##### Information shown #####

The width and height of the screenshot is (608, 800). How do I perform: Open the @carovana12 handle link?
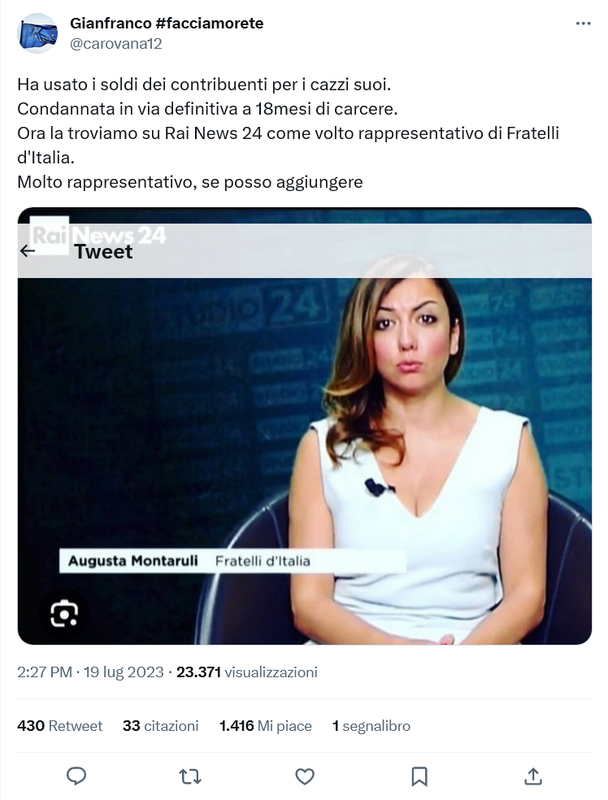pos(116,43)
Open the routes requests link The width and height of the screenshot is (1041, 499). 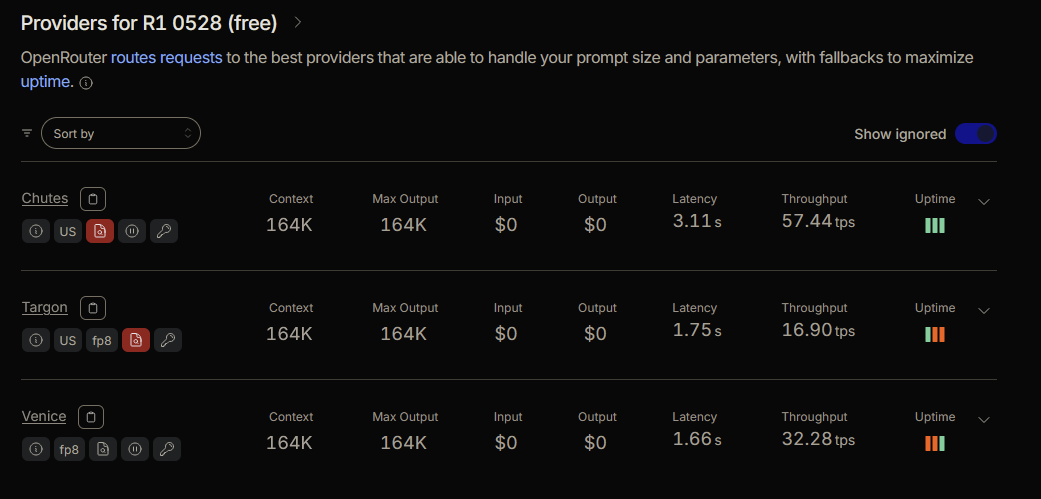coord(167,58)
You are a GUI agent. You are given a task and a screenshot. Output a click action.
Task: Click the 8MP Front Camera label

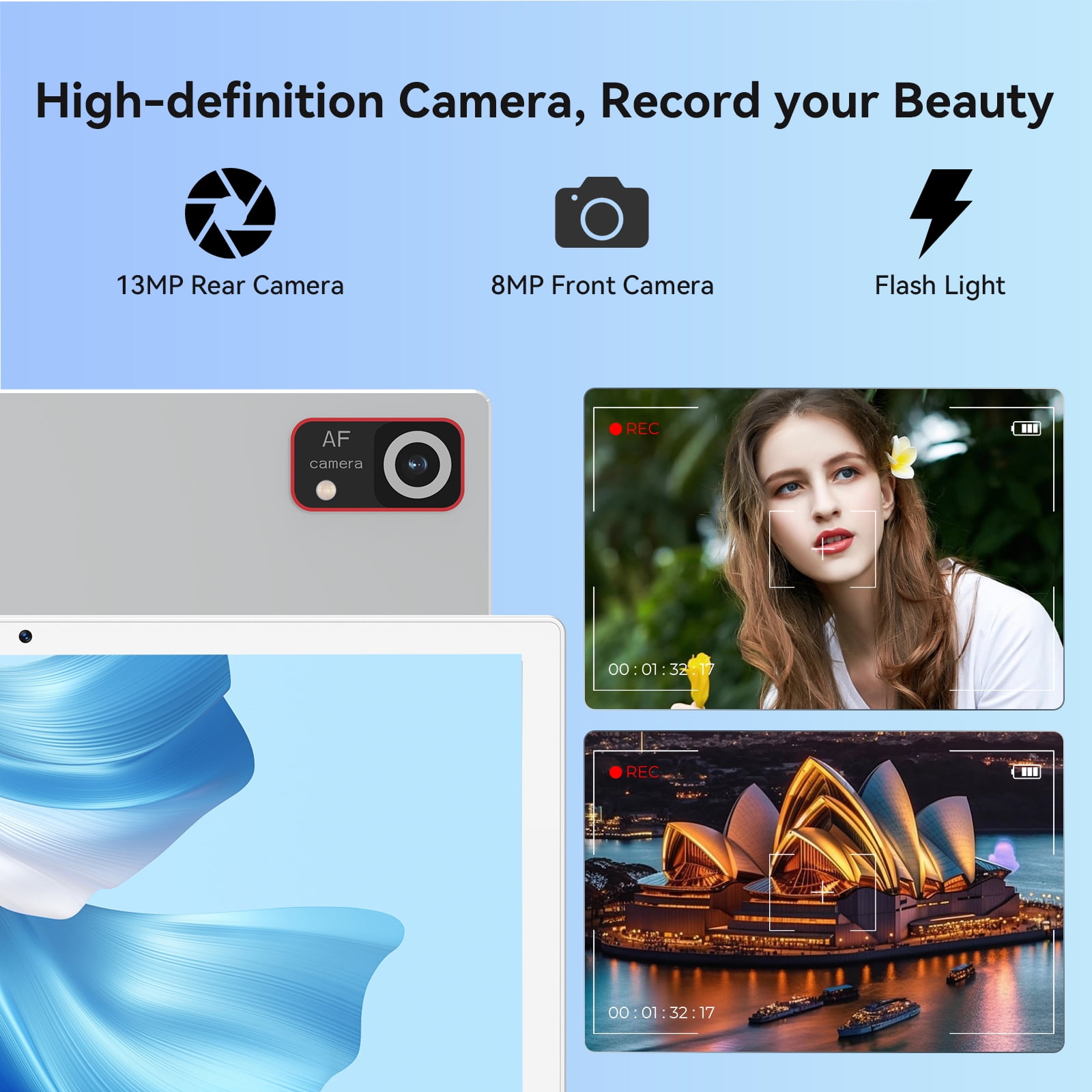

#####

What to produce
Retype, word for word, the lines from the one with "You are a GUI" through the last line of the entries above, and only those lines. Leave pictures out.

Solution to this exercise
You are a GUI agent. You are given a task and a screenshot. Output a click action.
Task: Click the 8MP Front Camera label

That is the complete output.